Each line from the one containing "Click the 199.000 price in TRỌN GÓI" to the final line of the listing below must be transcribed exactly; all others are left out.
------
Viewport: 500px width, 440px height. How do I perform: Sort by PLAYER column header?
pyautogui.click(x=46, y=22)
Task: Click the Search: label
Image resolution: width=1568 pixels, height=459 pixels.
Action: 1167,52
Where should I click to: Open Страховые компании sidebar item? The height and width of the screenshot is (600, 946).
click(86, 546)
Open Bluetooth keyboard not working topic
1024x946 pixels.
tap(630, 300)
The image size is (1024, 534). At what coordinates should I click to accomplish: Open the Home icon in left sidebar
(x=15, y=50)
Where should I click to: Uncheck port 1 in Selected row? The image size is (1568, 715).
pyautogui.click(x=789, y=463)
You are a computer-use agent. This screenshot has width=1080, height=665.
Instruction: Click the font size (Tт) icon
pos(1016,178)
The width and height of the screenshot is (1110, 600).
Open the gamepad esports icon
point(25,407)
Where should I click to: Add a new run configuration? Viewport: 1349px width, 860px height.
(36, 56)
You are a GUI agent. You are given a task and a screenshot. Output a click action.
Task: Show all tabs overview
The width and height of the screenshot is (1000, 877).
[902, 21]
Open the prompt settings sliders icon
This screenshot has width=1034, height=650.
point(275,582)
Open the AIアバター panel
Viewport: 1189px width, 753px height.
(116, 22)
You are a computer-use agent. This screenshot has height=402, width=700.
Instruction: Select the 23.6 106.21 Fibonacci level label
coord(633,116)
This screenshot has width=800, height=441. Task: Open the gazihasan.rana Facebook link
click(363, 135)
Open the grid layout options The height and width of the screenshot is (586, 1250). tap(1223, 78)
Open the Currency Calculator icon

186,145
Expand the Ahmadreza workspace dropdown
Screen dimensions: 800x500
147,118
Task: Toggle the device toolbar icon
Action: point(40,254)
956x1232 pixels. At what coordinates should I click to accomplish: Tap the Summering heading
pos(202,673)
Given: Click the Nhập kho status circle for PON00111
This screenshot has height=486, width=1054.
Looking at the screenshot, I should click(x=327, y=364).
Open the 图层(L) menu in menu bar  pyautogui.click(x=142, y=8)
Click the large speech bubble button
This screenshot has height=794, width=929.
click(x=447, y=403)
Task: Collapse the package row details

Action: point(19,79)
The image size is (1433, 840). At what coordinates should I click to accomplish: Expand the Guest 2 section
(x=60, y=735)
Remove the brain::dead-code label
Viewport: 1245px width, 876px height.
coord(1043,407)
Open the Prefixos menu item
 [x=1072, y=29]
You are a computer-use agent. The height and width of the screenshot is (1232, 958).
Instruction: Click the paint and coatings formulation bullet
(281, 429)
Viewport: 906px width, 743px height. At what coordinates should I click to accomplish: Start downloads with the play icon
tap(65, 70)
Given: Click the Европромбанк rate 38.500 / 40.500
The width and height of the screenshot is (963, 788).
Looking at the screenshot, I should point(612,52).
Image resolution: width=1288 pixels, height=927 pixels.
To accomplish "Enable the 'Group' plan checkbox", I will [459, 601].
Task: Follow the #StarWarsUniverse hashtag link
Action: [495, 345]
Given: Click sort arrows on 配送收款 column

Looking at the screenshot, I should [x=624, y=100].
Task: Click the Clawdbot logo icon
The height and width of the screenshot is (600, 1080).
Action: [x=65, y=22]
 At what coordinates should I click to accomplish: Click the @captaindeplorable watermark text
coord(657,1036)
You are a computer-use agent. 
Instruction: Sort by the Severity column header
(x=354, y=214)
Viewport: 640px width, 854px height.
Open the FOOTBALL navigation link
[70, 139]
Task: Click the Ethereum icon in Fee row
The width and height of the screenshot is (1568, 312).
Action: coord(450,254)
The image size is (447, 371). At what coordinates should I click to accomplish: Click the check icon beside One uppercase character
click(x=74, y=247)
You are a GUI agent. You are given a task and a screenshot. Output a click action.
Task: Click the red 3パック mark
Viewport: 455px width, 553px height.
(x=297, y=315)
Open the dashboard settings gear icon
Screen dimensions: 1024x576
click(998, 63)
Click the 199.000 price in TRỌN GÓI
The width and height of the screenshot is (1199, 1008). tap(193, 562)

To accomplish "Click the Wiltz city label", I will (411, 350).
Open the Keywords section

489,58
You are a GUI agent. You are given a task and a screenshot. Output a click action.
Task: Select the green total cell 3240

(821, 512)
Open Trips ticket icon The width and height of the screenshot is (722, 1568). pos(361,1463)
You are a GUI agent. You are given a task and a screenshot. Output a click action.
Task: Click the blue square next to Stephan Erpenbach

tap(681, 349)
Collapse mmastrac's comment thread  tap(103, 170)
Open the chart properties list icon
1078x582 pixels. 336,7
------
-- Result of this exercise --
Click the 199.000 price in TRỌN GÓI
The width and height of the screenshot is (1199, 1008). tap(193, 562)

To accomplish "Click the Wiltz city label", I will (411, 350).
Open the Keywords section

489,58
You are a GUI agent. You are given a task and a screenshot. Output a click action.
Task: Select the green total cell 3240

(821, 512)
Open Trips ticket icon The width and height of the screenshot is (722, 1568). pos(361,1463)
You are a GUI agent. You are given a task and a screenshot. Output a click action.
Task: Click the blue square next to Stephan Erpenbach

tap(681, 349)
Collapse mmastrac's comment thread  tap(103, 170)
Open the chart properties list icon
1078x582 pixels. 336,7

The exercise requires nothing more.